> **Passage to read**:
--- Begin ---

The Annual Statistical Supplement does not discuss why so many people elect benefits before full retirement age, but if you are considering an early election of your benefits due to an income need, judge the following first:

  1. Your budget
  1. Can you generate enough monthly savings to offset your Social Security benefit before full retirement age? The benefits of waiting to take your Social Security benefit far outweigh the costs, so if you’re able to apply a short-term solution for a larger, long-term benefit, it could be in your best interest.
  1. If retired, take a part-time job
  • According to the 2015 Annual Statistical Supplement, the average monthly benefit for a retired worker was $1,329. If after assessing your monthly budget, and the deficit you hoped to fill with Social Security is close to or below what your monthly benefit would be, think about a part-time job. Your annual income will likely fall below the threshold for a reduced benefit, and you will avoid a lifelong reduction in Social Security benefits.

--- End ---

> **Raw data**:
--- Begin ---

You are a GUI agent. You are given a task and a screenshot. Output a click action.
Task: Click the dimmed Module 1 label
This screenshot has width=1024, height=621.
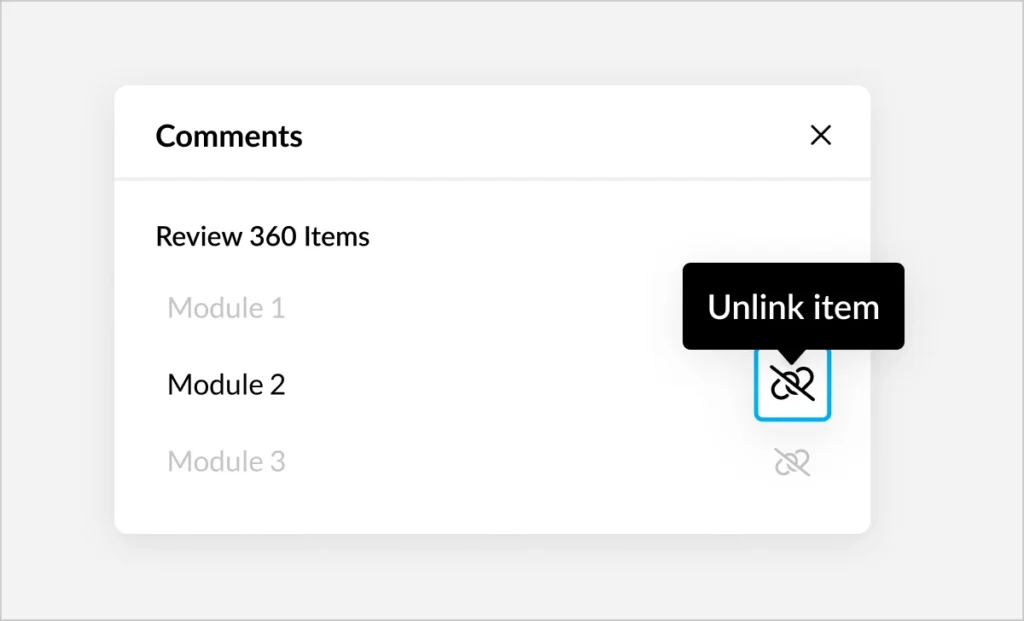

--- End ---

> **Tasks to complete**:
1: In the Social Security passage, what was the average monthly benefit for a retired worker according to the 2015 Annual Statistical Supplement?
2: Using the reason the Social Security passage gives, explain in one to three sentences why it recommends a part-time job to a retiree over taking benefits early.
3: Transcribe the part of the Social Security passage that opens with the words containing "1. If retired, take" and closes with "Social Security benefits.".
The lines have nothing to do with the Social Security passage.

> **The solutions**:
1: $1,329.

2: If the gap in your monthly budget is close to or below what your benefit would be, a part-time job can fill it. Your yearly income will likely stay under the threshold for a reduced benefit, and you will avoid a lifelong cut in your Social Security benefits.

3:
1. If retired, take a part-time job
  • According to the 2015 Annual Statistical Supplement, the average monthly benefit for a retired worker was $1,329. If after assessing your monthly budget, and the deficit you hoped to fill with Social Security is close to or below what your monthly benefit would be, think about a part-time job. Your annual income will likely fall below the threshold for a reduced benefit, and you will avoid a lifelong reduction in Social Security benefits.